Ce qui se déroule au Venezuela ne peut être réduit à une crise interne isolée ni à une simple difficulté économique passagère. Il s’agit d’un processus de ciblage méthodique, conduit selon une logique de domination que le monde a déjà connue à travers des expériences antérieures, où le droit international est remplacé par le rapport de force, et où la souveraineté des États est vidée de sa substance pour être ramenée à la valeur de leurs ressources exploitables.

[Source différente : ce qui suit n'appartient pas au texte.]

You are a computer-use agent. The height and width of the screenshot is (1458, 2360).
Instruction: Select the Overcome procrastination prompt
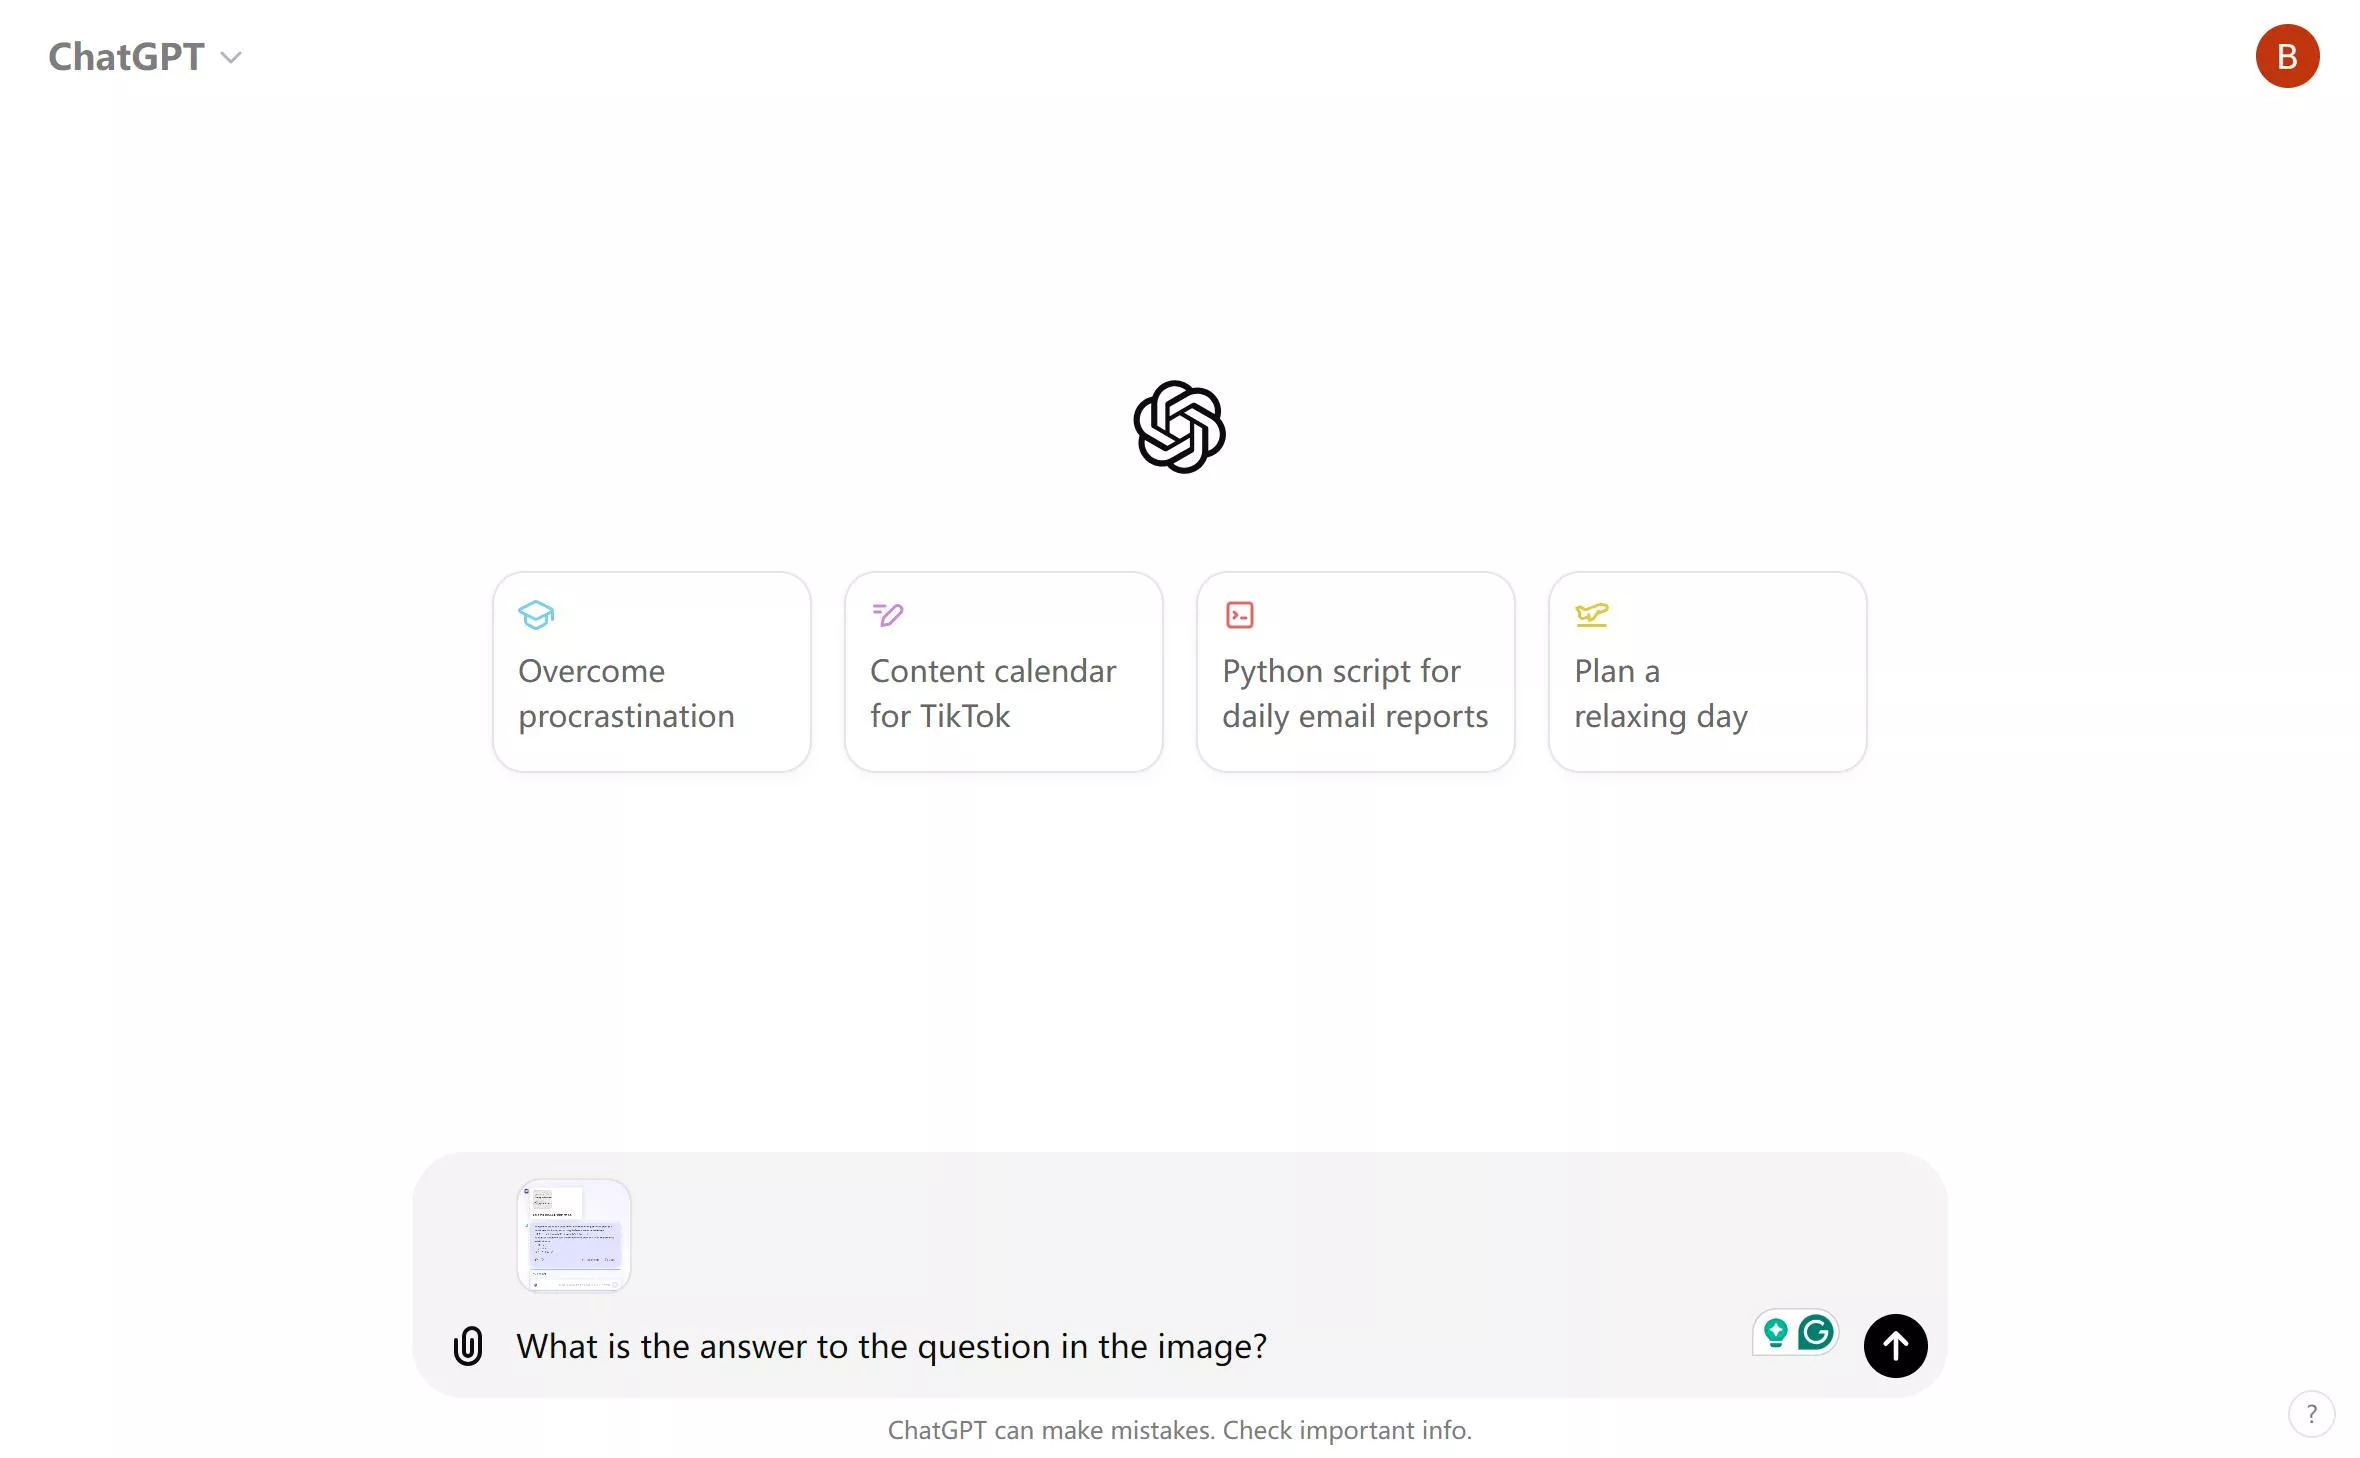651,672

Sous des slogans tout faits sur la démocratie et les droits de l’homme, des sanctions étouffantes ont été imposées au Venezuela, frappant la société au cœur même de son fonctionnement. Des secteurs vitaux tels que la santé, l’énergie et les services essentiels ont été paralysés, avec des conséquences directes sur la vie quotidienne des citoyens. Contrairement au discours dominant, ces sanctions n’ont pas seulement visé le pouvoir politique, mais ont profondément affecté la population, provoquant une hausse de la pauvreté, une dégradation du pouvoir d’achat et une détérioration générale des conditions de vie. Pourtant, la victime est sommée d’assumer seule la responsabilité de la crise, tandis que l’impact du blocus est soigneusement effacé du récit médiatique occidental.

Le Venezuela, qui détient les plus grandes réserves de pétrole au monde, ainsi que des ressources minières stratégiques indispensables à l’économie de demain, est devenu une cible ouverte dans un contexte international instable, où les grandes puissances cherchent à sécuriser leurs approvisionnements énergétiques à tout prix. Le pétrole n’est plus seulement une richesse économique, mais un levier politique et un instrument de pression géopolitique. Les déclarations qui traitent le pétrole vénézuélien comme un dossier administrable depuis l’extérieur révèlent la nature réelle du problème: une mentalité néocoloniale qui considère certains États comme de simples réservoirs de ressources, et non comme des nations souveraines disposant du droit de décider de leur avenir.

La situation rappelle clairement le précédent irakien, mais avec des méthodes plus « douces » en apparence et plus destructrices dans leurs effets. L’intervention militaire directe n’est plus l’option privilégiée. Elle est remplacée par un ensemble de mécanismes combinant sanctions économiques, campagnes de diabolisation médiatique, pressions diplomatiques continues et menace permanente de recours à la force. Il s’agit d’une nouvelle forme de guerre froide, menée par des moyens économiques et informationnels, dont les conséquences humaines sont tout aussi lourdes que celles des conflits armés classiques.

Le plus préoccupant reste le silence européen, ou son alignement implicite sur ces politiques, qui confère une légitimité tacite à cette stratégie et relègue le droit international au second plan. Les principes de souveraineté sont invoqués lorsqu’ils servent certains intérêts, puis ignorés dès qu’ils entrent en contradiction avec des calculs de puissance et de contrôle des ressources.

Le Venezuela d’aujourd’hui n’est donc pas une exception, mais un avertissement clair adressé à tous les États qui envisagent de préserver leur indépendance politique et la maîtrise de leurs richesses nationales. Dans un monde où la politique est menée selon une logique de butin, la véritable question n’est plus de savoir qui est en faute, mais plutôt: qui sera le prochain?